Eaves IA., Wicker LS., Ghandour G., Lyons PA., Peterson LB., Todd JA., Glynne RJ.
Combining congenic mapping with microarray expression profiling offers an opportunity to establish functional links between genotype and phenotype for complex traits such as type 1 diabetes (T1D). We used high-density oligonucleotide arrays to measure the relative expression levels of >39,000 genes and ESTs in the NOD mouse (a murine model of T1D and other autoimmune conditions), four NOD-derived diabetes-resistant congenic strains, and two nondiabetic control strains.

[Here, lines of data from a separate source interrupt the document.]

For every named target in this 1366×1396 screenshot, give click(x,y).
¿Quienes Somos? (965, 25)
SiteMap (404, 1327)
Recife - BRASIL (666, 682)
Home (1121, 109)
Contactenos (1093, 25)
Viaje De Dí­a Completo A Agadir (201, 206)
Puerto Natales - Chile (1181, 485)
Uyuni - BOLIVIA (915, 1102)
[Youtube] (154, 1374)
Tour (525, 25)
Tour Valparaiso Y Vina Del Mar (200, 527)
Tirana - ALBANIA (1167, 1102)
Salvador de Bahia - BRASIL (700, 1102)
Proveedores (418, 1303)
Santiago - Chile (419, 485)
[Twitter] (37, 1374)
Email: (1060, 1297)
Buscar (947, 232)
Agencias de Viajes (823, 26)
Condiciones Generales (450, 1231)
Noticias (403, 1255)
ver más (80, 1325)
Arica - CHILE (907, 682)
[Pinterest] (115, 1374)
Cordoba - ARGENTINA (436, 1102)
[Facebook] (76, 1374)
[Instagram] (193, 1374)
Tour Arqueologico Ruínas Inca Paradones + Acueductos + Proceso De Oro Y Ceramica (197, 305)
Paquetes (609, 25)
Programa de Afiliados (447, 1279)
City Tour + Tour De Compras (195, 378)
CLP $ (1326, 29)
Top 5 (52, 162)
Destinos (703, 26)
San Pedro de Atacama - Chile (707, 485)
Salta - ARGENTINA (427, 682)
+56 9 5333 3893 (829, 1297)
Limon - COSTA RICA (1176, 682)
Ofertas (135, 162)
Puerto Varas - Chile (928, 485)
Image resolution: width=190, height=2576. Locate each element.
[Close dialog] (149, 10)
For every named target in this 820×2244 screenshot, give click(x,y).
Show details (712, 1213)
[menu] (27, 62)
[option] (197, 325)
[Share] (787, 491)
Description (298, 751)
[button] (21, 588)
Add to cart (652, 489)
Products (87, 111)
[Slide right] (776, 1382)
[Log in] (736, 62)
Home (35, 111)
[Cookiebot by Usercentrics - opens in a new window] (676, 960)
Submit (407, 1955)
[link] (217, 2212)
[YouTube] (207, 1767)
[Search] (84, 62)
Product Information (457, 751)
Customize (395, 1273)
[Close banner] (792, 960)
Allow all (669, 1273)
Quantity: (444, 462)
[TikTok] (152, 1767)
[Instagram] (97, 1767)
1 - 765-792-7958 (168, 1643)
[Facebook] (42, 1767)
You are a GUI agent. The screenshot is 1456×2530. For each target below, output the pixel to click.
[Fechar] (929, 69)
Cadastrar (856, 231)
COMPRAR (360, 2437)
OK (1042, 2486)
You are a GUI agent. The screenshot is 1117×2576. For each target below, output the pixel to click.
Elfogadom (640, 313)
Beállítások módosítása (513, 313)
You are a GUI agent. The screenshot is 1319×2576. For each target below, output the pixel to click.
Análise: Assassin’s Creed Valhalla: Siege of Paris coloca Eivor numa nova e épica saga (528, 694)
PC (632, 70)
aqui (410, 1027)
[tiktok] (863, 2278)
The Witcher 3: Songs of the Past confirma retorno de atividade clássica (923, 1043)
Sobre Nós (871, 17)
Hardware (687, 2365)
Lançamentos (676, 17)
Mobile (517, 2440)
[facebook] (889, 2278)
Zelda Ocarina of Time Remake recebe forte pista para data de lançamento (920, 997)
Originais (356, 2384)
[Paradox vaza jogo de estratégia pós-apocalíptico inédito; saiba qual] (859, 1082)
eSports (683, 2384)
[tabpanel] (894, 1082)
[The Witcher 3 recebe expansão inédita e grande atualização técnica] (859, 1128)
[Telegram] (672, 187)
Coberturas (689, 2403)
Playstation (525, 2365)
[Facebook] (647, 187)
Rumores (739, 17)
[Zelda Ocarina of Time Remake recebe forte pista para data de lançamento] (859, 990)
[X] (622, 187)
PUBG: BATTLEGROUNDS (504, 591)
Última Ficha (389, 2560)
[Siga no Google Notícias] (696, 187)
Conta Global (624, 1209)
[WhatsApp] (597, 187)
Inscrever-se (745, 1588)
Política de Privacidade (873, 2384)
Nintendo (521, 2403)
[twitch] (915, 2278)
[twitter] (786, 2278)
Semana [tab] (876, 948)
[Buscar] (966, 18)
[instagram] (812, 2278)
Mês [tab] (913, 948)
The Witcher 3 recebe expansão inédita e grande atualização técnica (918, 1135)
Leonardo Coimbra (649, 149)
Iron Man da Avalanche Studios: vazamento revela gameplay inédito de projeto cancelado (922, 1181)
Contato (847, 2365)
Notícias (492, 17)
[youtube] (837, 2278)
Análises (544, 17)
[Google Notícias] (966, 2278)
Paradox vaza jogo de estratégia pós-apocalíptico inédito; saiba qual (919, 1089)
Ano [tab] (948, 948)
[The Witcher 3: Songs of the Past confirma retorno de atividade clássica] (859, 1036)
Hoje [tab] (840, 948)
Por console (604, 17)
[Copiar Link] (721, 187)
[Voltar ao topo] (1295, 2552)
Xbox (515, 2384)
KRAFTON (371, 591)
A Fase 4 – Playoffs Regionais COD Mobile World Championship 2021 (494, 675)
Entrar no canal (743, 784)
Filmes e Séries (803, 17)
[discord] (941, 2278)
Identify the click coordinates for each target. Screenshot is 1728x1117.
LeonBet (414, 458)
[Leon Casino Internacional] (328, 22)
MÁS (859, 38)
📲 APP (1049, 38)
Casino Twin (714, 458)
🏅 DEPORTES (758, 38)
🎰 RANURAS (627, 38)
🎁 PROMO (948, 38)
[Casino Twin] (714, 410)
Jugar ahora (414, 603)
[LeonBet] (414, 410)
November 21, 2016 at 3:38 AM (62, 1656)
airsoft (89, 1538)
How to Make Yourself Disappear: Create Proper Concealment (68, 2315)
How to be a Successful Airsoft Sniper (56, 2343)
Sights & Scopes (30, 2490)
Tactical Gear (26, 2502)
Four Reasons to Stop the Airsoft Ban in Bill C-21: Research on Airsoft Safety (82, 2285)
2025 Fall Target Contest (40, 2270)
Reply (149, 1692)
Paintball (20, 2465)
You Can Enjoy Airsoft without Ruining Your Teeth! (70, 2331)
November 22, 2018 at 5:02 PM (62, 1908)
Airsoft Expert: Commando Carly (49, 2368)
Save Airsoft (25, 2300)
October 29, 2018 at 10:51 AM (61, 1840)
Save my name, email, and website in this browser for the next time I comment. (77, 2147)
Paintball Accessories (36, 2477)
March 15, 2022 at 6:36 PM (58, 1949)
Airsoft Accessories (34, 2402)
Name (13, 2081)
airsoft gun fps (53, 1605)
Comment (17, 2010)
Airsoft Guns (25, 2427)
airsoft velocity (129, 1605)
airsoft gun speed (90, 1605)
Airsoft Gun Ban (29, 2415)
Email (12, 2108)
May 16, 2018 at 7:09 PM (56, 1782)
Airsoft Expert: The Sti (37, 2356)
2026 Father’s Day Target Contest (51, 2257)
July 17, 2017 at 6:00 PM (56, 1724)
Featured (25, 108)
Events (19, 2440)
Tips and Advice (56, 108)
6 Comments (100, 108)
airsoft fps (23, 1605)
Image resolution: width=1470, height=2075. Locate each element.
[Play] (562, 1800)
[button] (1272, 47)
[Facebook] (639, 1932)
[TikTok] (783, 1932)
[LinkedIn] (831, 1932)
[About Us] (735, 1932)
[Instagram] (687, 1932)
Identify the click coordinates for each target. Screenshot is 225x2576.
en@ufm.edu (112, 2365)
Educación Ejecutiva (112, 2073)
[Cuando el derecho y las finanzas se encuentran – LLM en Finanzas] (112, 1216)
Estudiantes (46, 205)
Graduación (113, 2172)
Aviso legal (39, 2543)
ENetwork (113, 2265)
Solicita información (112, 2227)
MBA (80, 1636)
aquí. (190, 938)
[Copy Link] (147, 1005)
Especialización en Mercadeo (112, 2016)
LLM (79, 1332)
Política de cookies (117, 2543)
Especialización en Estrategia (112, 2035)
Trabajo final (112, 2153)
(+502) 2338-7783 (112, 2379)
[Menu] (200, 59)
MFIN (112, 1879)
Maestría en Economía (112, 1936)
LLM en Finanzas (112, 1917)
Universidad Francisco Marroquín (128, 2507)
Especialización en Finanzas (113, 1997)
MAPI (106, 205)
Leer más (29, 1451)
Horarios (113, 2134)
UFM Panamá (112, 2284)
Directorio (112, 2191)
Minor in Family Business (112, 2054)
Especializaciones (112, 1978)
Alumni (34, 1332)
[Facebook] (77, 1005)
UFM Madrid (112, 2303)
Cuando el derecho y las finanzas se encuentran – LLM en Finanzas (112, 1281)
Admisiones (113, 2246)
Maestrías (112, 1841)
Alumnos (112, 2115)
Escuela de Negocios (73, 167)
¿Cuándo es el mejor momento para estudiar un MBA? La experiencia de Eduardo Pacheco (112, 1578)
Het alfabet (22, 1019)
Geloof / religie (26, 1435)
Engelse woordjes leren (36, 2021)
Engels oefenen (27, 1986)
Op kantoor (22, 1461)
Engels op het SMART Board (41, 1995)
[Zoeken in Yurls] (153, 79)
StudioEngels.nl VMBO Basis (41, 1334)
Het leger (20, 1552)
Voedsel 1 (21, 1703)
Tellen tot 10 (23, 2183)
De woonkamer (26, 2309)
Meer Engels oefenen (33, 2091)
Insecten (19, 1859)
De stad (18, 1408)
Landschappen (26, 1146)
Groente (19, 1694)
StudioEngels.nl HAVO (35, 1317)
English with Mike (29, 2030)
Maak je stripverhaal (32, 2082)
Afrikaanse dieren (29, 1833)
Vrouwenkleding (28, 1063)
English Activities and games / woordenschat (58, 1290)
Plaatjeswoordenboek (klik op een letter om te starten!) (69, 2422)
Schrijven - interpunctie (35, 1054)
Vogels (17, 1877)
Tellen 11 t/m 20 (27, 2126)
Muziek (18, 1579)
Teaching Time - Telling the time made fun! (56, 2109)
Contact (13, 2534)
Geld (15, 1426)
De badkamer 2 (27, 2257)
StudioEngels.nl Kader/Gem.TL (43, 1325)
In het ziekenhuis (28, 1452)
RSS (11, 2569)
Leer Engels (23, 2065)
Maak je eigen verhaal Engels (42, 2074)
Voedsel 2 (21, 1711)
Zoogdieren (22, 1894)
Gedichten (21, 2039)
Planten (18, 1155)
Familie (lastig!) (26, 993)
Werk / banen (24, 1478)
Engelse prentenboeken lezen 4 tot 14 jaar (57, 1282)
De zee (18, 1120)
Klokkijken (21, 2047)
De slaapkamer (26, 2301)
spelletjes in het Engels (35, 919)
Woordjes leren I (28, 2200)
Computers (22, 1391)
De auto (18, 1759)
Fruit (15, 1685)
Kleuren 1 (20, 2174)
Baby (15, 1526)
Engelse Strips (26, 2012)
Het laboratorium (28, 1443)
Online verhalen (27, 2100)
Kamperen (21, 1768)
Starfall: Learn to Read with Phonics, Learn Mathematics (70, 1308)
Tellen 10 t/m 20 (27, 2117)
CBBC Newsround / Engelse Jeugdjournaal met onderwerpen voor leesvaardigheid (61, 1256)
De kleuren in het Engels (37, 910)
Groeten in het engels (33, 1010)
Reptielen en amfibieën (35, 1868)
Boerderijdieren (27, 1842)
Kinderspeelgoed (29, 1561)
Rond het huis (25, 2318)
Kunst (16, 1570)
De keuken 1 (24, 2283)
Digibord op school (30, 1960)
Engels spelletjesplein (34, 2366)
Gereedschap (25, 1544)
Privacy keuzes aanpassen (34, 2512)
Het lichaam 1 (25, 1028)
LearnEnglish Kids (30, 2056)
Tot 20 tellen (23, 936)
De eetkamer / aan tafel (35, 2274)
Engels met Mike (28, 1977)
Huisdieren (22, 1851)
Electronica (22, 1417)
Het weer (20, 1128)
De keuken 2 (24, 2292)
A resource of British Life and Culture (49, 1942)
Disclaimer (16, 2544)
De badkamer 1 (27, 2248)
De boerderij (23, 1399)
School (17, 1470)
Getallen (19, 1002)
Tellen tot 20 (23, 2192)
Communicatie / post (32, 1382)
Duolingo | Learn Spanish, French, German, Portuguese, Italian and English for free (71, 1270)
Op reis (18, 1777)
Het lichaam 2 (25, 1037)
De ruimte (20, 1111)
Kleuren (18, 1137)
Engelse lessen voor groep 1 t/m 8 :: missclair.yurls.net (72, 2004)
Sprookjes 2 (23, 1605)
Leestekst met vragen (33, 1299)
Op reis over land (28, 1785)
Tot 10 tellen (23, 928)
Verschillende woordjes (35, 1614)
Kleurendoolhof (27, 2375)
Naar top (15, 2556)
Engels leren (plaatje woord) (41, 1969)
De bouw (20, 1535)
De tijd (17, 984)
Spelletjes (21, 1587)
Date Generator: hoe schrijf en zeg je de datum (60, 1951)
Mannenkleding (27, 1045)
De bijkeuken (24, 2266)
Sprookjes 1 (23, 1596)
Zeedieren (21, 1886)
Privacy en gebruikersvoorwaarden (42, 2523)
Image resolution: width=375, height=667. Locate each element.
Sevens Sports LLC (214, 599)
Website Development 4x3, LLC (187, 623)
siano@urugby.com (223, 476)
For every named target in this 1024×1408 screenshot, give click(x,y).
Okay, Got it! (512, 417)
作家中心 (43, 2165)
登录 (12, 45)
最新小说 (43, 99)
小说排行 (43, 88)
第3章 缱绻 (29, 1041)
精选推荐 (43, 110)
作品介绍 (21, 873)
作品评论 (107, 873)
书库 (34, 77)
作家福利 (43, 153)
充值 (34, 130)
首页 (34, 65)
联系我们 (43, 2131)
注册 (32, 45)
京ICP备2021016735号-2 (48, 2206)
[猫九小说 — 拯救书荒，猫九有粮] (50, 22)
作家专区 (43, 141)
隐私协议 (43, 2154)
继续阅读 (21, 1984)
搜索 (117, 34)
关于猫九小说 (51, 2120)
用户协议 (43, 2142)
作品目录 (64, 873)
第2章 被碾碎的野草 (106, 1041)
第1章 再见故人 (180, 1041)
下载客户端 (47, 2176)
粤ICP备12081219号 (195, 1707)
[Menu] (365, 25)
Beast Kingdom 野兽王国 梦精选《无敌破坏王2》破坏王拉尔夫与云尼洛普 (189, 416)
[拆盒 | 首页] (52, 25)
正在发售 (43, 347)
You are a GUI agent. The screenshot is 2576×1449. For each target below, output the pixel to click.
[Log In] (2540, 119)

We developed a simple, yet general, method for measuring differential expression that provides an objective assessment of significance and used it to identify >400 gene expression differences and eight new candidates for the Idd9.1 locus. We also discovered a potential early biomarker for autoimmune hemolytic anemia that is based on different levels of erythrocyte-specific transcripts in the spleen. Overall, however, our results suggest that the dramatic disease protection conferred by six Idd loci (Idd3, Idd5.1, Idd5.2, Idd9.1, Idd9.2, and Idd9.3) cannot be rationalized in terms of global effects on the noninduced immune system. They also illustrate the degree to which regulatory systems appear to be robust to genetic variation. These observations have important implications for the design of future microarray-based studies in T1D and, more generally, for studies that aim to combine genome-wide expression profiling and congenic mapping.